>>>>

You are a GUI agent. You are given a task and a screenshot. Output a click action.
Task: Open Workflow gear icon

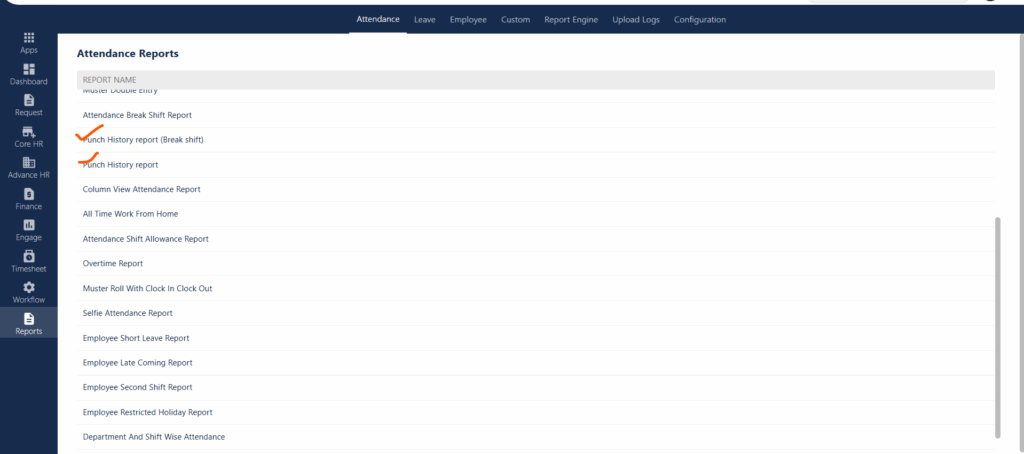point(28,287)
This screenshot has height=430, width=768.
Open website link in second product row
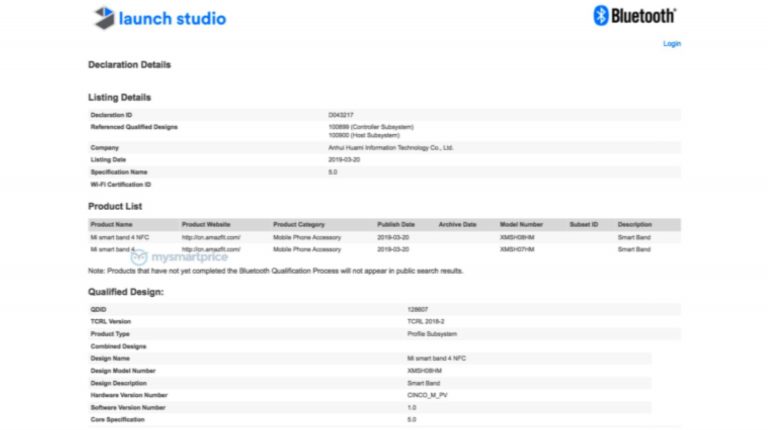point(211,249)
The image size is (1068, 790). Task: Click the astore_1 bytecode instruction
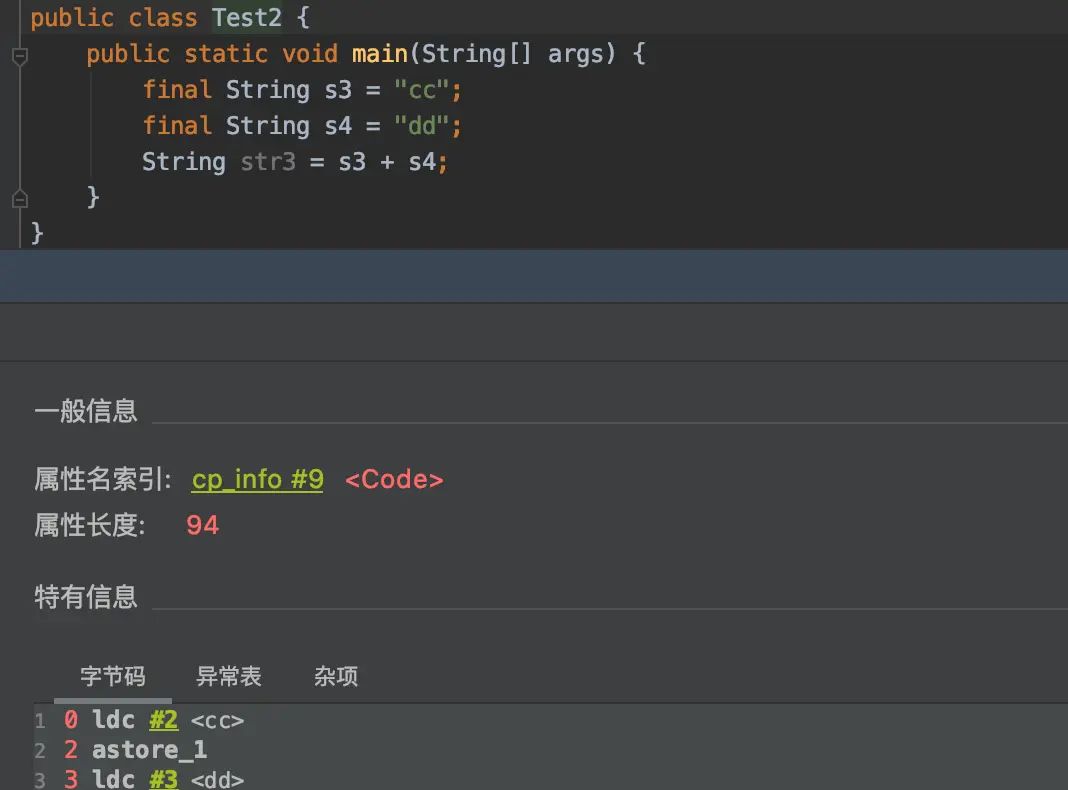(x=148, y=749)
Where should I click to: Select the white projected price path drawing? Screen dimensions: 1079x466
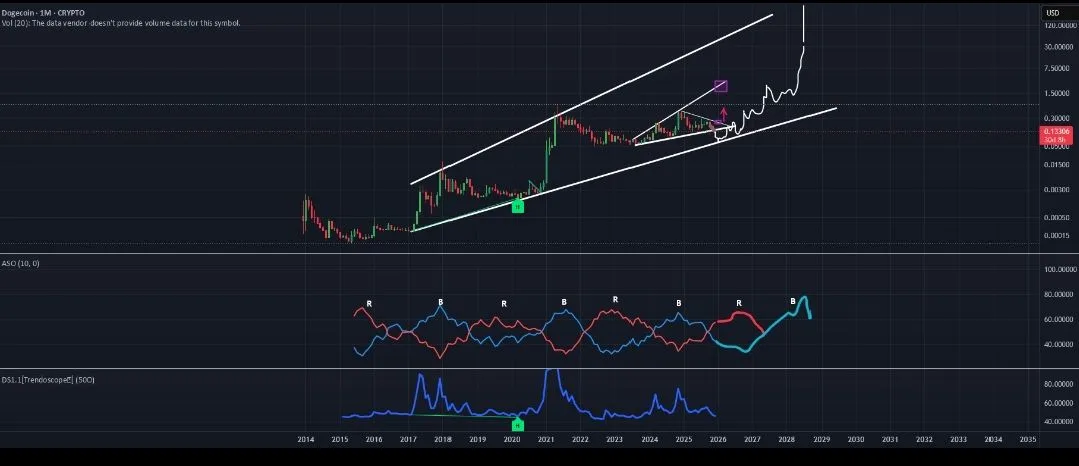pyautogui.click(x=770, y=95)
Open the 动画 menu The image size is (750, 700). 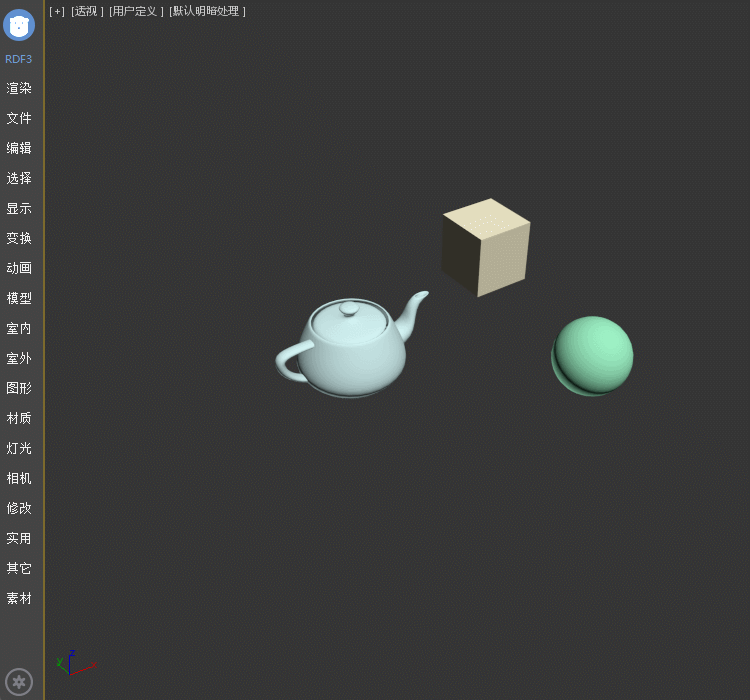click(x=19, y=268)

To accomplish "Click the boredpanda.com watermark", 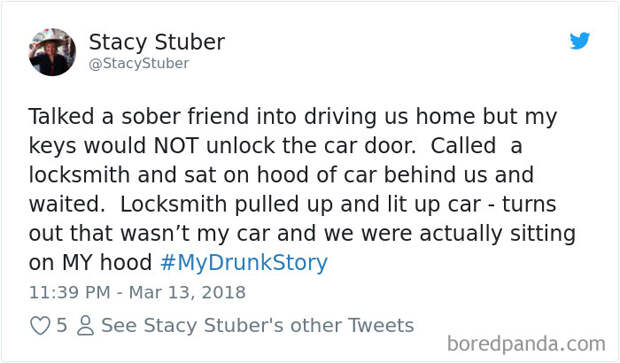I will point(526,344).
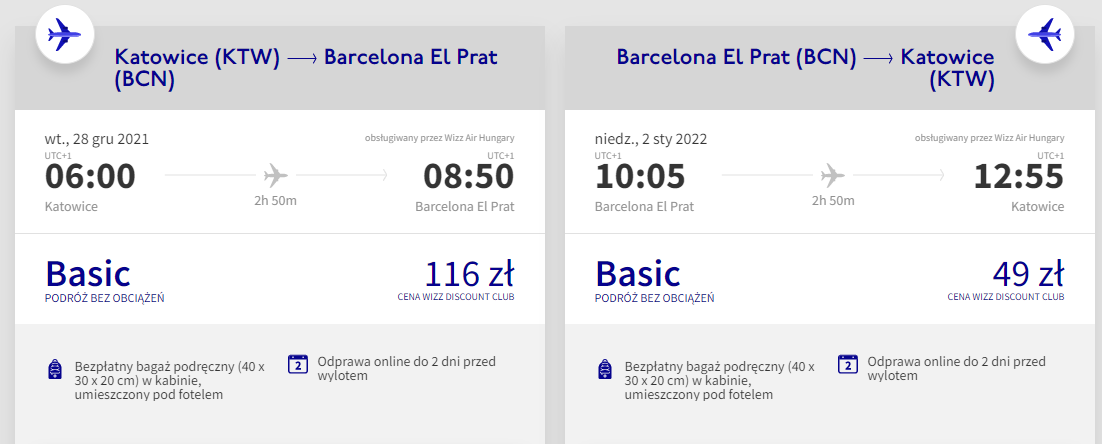Click the Barcelona El Prat (BCN) to Katowice heading

[805, 68]
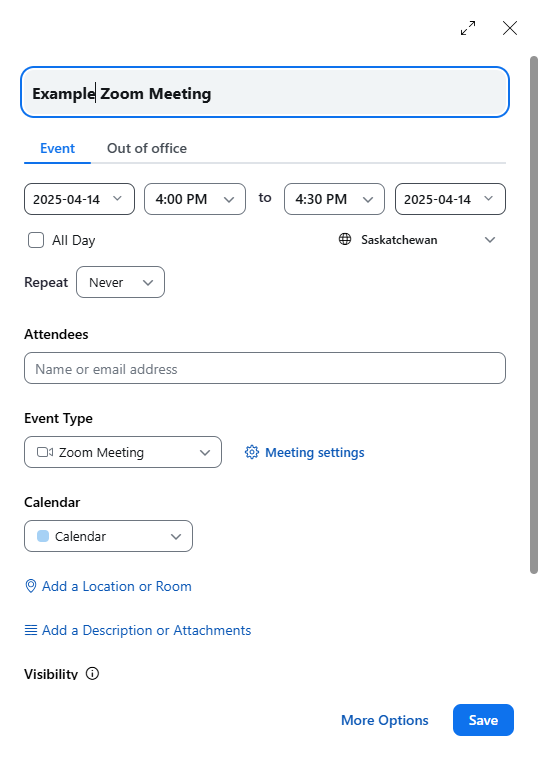Expand the Saskatchewan time zone selector

[x=417, y=239]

<<<<

Problem requirements: Where does the string "screenshot" occur in the listing above? Return every line that contains it.

The answer:
You are a GUI agent. You are given a task and a screenshot. Output a click action.
This screenshot has height=430, width=768.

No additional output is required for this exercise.